As the title indicates, the film centres on Ruby and her complex emotions. The character is based on a story told to Roger Scholes by an old woman, Mrs. Miles of Mole Creek Valley. As a young woman, she had lived alone in a hut in the Highlands for four years, without knowing that her husband had died while trying to get back to her in the middle of winter. The experience traumatised her.

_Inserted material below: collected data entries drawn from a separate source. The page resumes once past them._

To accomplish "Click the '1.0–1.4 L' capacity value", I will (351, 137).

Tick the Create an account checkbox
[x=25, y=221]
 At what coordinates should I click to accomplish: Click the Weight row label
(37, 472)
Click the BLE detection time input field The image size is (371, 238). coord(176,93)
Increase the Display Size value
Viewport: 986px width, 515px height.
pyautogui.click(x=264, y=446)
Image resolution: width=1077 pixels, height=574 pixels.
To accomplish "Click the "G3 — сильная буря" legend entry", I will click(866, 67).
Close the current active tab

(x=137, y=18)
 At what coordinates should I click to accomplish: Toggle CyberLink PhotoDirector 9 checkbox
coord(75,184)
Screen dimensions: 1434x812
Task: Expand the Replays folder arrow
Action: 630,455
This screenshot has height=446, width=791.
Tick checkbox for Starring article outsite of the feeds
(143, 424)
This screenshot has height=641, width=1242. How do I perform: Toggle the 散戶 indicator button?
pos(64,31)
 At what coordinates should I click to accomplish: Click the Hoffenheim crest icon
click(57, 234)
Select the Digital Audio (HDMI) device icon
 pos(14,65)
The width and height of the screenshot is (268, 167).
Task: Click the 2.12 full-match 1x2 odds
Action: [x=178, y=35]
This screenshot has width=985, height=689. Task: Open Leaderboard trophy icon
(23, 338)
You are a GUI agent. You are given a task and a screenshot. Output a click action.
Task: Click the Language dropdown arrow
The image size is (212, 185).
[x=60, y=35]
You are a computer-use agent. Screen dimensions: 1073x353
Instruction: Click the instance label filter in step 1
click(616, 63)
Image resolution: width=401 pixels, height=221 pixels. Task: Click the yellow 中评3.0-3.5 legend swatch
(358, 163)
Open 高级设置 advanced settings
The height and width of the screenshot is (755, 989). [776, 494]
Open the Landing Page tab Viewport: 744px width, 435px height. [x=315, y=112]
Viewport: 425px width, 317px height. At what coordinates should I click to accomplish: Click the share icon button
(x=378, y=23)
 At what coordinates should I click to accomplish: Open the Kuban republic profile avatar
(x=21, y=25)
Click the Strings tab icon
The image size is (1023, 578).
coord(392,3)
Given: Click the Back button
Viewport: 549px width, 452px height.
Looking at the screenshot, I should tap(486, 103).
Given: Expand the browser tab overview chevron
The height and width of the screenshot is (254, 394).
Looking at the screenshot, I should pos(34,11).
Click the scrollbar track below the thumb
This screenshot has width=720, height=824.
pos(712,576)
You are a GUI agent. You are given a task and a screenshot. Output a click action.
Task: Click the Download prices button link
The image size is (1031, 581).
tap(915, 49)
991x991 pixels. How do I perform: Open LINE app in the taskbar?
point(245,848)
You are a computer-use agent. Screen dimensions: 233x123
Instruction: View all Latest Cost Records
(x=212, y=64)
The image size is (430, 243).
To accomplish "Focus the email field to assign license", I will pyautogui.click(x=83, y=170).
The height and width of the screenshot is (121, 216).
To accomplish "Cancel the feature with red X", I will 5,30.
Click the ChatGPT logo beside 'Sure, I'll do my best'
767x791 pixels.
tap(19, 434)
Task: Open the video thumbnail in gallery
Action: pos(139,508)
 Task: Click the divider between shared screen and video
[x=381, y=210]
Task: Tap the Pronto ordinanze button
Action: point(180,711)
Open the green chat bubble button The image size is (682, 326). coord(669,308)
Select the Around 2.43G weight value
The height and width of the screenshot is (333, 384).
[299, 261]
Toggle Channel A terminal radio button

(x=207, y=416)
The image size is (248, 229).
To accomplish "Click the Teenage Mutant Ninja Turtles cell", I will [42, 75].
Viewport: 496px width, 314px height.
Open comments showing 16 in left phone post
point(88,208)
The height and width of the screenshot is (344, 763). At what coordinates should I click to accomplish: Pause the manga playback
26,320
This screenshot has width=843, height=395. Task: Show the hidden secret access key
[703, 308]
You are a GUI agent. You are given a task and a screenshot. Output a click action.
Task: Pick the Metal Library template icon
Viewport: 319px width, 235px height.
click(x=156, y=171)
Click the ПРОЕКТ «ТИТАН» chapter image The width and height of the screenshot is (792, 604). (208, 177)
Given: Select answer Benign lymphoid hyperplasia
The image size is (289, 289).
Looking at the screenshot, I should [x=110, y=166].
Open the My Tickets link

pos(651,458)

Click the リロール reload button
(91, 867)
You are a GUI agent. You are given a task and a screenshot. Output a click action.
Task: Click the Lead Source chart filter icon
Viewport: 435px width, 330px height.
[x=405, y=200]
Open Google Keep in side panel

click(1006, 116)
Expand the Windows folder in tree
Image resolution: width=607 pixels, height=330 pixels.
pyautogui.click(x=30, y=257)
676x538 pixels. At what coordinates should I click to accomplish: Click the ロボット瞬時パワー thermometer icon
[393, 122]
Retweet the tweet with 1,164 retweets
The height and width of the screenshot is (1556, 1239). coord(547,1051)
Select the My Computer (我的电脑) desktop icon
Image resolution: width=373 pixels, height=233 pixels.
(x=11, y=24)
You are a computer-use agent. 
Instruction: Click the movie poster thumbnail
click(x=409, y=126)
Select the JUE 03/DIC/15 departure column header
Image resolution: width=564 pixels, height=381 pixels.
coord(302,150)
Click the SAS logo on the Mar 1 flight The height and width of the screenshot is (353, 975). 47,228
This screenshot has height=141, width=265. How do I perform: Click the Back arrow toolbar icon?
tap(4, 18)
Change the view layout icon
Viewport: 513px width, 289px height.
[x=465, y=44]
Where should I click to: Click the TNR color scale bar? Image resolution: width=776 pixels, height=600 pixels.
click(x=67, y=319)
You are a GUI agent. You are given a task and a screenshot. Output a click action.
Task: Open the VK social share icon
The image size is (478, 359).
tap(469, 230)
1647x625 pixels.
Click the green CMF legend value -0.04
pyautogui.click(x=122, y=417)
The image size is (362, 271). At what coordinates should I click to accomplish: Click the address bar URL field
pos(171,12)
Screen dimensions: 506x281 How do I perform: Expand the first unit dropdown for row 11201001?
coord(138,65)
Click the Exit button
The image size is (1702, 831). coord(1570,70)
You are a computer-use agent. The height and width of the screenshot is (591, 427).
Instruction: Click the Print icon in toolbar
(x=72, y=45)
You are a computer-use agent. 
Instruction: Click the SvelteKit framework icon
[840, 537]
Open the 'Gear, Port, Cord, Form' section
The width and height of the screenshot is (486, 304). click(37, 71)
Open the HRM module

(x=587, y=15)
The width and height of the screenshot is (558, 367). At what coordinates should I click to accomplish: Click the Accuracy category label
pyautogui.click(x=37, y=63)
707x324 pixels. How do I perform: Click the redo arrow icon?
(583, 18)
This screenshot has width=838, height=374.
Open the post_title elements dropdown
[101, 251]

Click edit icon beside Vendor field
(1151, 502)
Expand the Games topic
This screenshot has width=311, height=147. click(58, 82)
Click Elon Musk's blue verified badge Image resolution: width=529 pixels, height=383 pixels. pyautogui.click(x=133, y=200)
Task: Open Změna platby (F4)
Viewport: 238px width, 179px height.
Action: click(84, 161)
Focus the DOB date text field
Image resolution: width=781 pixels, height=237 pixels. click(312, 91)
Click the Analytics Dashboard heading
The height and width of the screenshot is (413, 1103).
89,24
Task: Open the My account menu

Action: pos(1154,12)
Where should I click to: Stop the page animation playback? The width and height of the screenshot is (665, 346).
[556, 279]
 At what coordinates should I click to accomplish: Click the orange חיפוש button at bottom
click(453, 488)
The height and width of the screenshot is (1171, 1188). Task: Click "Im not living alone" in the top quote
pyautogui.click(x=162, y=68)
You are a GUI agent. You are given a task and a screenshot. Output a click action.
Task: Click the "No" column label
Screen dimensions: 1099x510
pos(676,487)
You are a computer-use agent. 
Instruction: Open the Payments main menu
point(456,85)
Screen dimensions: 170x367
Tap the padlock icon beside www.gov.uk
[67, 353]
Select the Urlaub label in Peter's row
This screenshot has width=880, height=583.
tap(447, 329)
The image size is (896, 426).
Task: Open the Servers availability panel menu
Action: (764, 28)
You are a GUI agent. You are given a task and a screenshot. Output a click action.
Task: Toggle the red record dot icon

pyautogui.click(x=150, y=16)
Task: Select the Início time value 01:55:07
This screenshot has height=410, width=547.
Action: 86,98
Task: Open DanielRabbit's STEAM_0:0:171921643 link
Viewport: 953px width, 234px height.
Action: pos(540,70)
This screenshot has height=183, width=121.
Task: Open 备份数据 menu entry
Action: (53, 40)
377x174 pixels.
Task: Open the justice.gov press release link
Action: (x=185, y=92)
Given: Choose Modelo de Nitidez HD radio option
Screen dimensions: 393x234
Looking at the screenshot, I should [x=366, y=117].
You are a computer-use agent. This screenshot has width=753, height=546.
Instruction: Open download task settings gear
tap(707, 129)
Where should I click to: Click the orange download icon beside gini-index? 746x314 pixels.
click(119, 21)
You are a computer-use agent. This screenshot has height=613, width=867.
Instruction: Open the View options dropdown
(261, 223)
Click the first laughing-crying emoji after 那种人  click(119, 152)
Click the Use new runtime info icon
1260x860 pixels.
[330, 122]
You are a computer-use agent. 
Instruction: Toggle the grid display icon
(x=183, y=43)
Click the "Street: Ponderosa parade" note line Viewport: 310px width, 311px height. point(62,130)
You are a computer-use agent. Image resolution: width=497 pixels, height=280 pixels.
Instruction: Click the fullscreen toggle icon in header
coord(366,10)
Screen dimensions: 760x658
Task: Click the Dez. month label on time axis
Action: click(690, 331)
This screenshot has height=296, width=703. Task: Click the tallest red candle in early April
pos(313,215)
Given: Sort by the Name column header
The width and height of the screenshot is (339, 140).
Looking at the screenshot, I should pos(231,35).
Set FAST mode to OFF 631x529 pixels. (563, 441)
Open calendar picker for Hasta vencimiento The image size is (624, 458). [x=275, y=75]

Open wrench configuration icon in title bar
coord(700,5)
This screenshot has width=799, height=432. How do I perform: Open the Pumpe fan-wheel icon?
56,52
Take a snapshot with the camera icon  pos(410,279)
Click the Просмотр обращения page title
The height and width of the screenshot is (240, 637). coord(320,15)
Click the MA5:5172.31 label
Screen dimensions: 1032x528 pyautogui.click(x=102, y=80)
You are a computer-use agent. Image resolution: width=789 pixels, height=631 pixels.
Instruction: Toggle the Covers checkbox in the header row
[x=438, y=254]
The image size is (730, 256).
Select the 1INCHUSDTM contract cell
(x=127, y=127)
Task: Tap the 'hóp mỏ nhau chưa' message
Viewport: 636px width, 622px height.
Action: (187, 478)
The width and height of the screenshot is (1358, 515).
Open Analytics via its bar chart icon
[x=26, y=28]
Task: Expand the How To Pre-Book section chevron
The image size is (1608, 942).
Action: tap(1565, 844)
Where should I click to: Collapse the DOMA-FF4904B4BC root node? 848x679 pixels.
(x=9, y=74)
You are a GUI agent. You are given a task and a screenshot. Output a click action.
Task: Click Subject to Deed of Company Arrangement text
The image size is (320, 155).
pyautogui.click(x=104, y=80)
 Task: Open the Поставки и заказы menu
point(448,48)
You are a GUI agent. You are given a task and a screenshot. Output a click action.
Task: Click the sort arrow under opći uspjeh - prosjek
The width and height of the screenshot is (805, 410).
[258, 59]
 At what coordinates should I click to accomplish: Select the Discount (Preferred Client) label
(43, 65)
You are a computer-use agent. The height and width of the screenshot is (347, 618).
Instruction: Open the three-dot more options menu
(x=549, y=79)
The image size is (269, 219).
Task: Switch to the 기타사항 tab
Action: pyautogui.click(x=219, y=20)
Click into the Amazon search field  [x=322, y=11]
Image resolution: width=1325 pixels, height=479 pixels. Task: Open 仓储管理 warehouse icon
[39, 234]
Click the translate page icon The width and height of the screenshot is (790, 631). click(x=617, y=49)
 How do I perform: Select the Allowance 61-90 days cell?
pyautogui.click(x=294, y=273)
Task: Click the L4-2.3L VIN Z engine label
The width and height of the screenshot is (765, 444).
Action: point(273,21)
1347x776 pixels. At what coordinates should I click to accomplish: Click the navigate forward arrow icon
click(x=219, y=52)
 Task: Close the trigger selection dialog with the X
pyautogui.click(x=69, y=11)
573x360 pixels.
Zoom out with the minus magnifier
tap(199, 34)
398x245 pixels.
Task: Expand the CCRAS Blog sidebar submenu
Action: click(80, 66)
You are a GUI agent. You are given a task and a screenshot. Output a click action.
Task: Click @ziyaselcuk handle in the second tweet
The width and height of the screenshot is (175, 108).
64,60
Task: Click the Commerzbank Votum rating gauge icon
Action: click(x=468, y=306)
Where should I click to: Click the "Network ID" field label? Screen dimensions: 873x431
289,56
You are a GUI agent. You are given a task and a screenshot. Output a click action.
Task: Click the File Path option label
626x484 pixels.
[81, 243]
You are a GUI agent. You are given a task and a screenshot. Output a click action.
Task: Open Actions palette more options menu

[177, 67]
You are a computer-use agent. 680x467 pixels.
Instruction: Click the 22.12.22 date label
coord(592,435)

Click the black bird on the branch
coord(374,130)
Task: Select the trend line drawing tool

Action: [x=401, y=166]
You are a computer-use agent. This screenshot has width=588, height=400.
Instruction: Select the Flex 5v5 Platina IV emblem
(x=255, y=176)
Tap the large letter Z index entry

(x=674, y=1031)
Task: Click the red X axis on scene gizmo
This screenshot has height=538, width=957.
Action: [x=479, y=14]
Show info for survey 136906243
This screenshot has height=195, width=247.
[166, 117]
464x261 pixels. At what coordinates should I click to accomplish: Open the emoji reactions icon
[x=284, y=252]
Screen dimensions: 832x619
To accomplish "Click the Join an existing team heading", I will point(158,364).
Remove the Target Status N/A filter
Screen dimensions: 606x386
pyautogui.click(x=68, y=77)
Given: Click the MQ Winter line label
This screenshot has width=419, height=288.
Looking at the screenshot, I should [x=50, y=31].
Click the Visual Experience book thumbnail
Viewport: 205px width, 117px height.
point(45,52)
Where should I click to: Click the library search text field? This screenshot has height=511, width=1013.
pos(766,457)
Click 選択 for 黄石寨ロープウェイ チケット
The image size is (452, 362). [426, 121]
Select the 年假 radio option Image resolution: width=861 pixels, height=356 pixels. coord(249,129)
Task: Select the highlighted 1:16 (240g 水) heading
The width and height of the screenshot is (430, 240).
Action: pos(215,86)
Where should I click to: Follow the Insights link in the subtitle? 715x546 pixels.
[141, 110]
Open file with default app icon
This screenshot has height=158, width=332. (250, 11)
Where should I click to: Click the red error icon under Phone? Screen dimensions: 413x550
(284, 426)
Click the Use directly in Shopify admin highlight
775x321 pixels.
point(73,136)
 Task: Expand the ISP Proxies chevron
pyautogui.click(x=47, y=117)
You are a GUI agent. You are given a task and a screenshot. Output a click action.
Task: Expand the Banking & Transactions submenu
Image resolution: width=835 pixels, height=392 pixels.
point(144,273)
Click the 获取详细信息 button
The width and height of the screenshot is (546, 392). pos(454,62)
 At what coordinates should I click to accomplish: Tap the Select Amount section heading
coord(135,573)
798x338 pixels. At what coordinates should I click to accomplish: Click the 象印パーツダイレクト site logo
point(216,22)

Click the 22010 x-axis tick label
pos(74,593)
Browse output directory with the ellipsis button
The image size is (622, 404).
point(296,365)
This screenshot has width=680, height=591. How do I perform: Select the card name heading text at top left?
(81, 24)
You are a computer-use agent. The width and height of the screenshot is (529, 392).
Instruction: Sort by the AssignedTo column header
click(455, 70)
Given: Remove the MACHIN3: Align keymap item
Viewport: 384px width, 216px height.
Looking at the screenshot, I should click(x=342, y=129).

Scholes was also interested in the naïve art created by people with mental disturbance or trauma, and its similarities with prehistoric art (he studied case histories as a student in Melbourne). That is why Ruby fills notebooks with her own drawings. She is much younger than her husband Henry, and she was traumatised as a child. She has created her own cosmology, based on fear and observation of the natural world. She feels safe only in the day. When Henry and Gem go off trapping for days on end, she is alone with her fears in the hut. She identifies the colour white with the sun, warmth and light; that is why she uses flour to make her face white. By this stage in the movie, the audience is fully aware of Ruby's mental instability and her terror of the dark. That is why her journey is so remarkable: to be out after dark requires a supreme act of will.
Roger Scholes was interested in the way that isolation had shaped women's lives in this region. In the late 1970s, when he was researching, he met and photographed many people who had lived all their lives in the harsh environment of the Tasmanian Highlands. He was preparing a book based on the interviews and photographs, but it was never completed. He decided to turn the material into a feature film instead. The Tale of Ruby Rose was Scholes' first and only feature film; he concentrated largely on documentary work after its release.
Release
The film was screened widely at festivals throughout the world,[1] including the 44th Venice International Film Festival, where it was shown in competition for the Golden Lion. In addition, Melita Jurisic won the Francesco Pasinetti Award for Best Actress at the festival, while Scholes received the Elvira Notari Prize for his directorial work.[3]
The Tale of Ruby Rose was nominated for three AACTA Awards (Best Film, Best Director and Best Original Music Score), with Paul Schütze winning for Best Original Music Score.